The Golem of Prague
Summary
Chapter 1 of Statistical Rethinking argues that statistical models are like golems — powerful but mindless constructs that follow instructions literally. Instead of choosing among pre-made tests, scientists should learn to build and understand their own models. Three key arguments: (1) hypotheses are not models, (2) falsification rarely works cleanly, and (3) we should build rather than test.
Statistical Golems
Statistical tests (t-tests, chi-squared, ANOVA, etc.) are pre-fabricated golems: powerful within their domain but dangerous when misapplied. Scientists often choose tests from a flowchart without understanding the underlying model. McElreath argues for golem engineering — learning to construct, evaluate, and modify statistical models directly.
Hypotheses Are Not Models
A crucial insight: the mapping between hypotheses, process models, and statistical models is many-to-many:
- Any statistical model (M) may correspond to more than one process model (P)
- Any hypothesis (H) may correspond to more than one process model (P)
- Any statistical model (M) may correspond to more than one hypothesis (H)
Rejecting a Null Tells You Little
When we reject a null hypothesis, we haven’t confirmed the alternative — the same statistical model that fits the “null” process could also fit a “selection” process. Model comparison across multiple non-null models is far more informative.
Why Falsification Rarely Works
Three problems with naive falsification:
- Observation error — measurements are imprecise; “black swan” detections are probabilistic
- Continuous hypotheses — most scientific hypotheses are about degree, not binary truth (e.g., “80% of swans are white”)

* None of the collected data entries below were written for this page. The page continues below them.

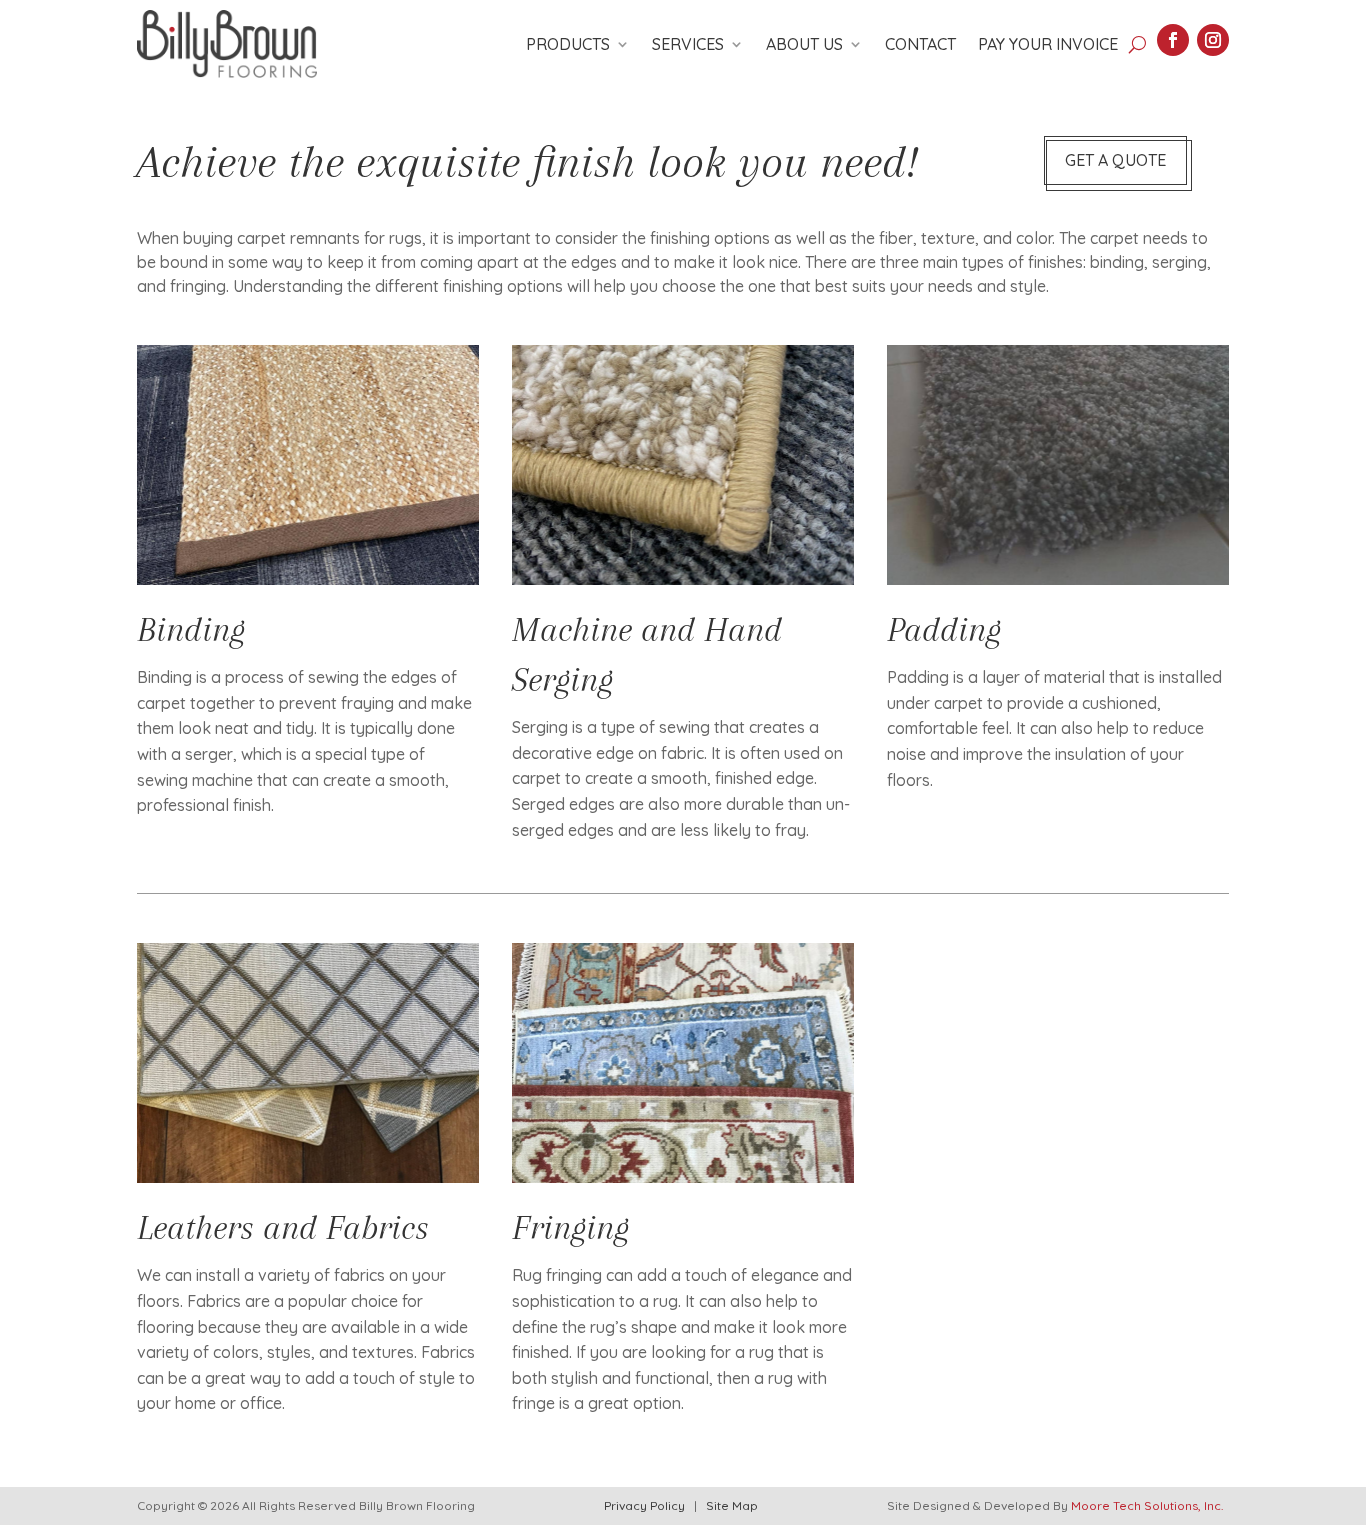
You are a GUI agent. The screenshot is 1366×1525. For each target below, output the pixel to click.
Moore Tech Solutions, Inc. (1147, 1505)
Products (568, 44)
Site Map (732, 1505)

- Falsification is consensual — the scientific community argues toward consensus; it’s not a clean logical operation
Three Tools for Golem Engineering
- Bayesian data analysis — treating “randomness” as a property of information, not of the world; the golem is random, not the coin
- Multilevel models — parameters all the way down; four reasons to use them: (a) adjust for repeat sampling, (b) adjust for imbalance, (c) study variation, (d) avoid averaging
- Model comparison using information criteria — AIC, DIC, WAIC; navigating between overfitting (Scylla) and underfitting (Charybdis)
See Also
- Probability and Bayesian Inference — BDA3’s formal treatment of the same Bayesian foundations
- Garden of Forking Data — the next chapter, building the first Bayesian model
- Garden of Forking Paths — Gelman’s related concept about researcher degrees of freedom
- Researcher Degrees of Freedom — the multiplicity problem that golem engineering aims to address
- Hierarchical Models — BDA3’s treatment of multilevel models (tool #2)
- Overfitting and Information Criteria — formal coverage of AIC, DIC, WAIC (tool #3)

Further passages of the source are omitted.